To summarize: asparagus – 2 carbs; broccoli – 4 carbs; snap beans – 4 carbs. Avoid kidney beans, which have 35 carbs and navy beans, which have 13 carbs. The reason these numbers are important? With a basic keto diet, you want to limit your daily carb intake to 50 net carbs or less.
More of Those Vegetables
It’s also important to include vegetables that grow above ground in your diet. To make this idea a bit clearer, if you eat a serving of beet root you get almost 7 carbs, while the greens deliver less than one total carb. Carrots put almost 7 carbs in your body, compared to cabbage with less than half that amount.
To change the focus a bit, consider that many people enjoy having candied yams (sweet potatoes) for a special meal. But, an average serving of this vegetable delivers almost 24 carbs, half of what you should consume in a day on the ketogenic diet.
People also enjoy a butternut squash occasionally, but this rather healthy idea does put almost 10 carbs on your plate.

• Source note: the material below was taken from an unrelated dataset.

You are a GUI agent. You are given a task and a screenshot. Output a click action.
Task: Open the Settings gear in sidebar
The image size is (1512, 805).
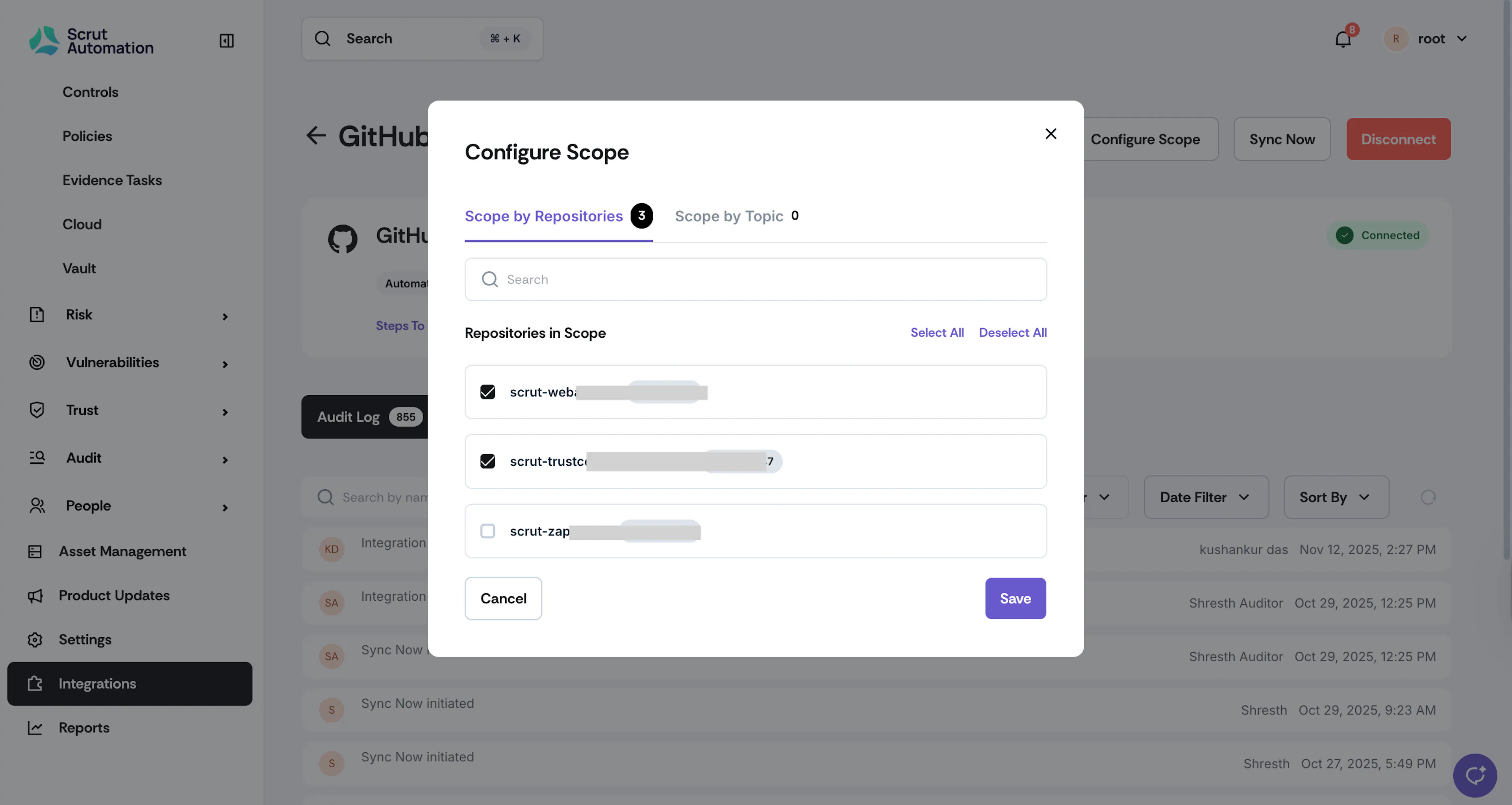click(35, 639)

Then there’s that great standby – spinach. Some meal plans on this diet suggest you get used to eating spinach. One reason, of course, is the absence of carbs – less than two total. Spinach is also known for its other nutritional values, including calcium, iron, and vitamins A and C.
A few other excellent choices are radishes (2 carbs), portabella mushrooms (3), red or green peppers (3 to 4), lettuce – most varieties (2 or less), cucumber with peel (3) and celery (less than 2).
While some cynics may say that you don’t get to eat “real food” on the keto diet, the truth is much different.
Many vegetables that you consume on a regular basis can be used in the meal plans for this diet, along with meat, eggs, nuts, yogurt and a limited amount of fruits of the correct kind.
You must, of course, carefully restrict the net carbs to 50 or less per day. You should also avoid processed foods and foods that contain preservatives and colouring content.
The ketogenic diet is not just about losing weight, though that is a benefit. It’s very much about being much healthier overall, with consistent energy and clarity of the mind.
To summarize, you can eat grass-fed meat, wild-caught fish and seafood, poultry, any healthy-fat foods, such as olive oil, macadamia nuts, avocados, fatty fish etc.
Stay with non-starch vegetables such as leafy greens, celery, asparagus, cucumber and water, black coffee and tea. It’s definitely possible to eat well and be healthy as well. Just watch your carbs closely.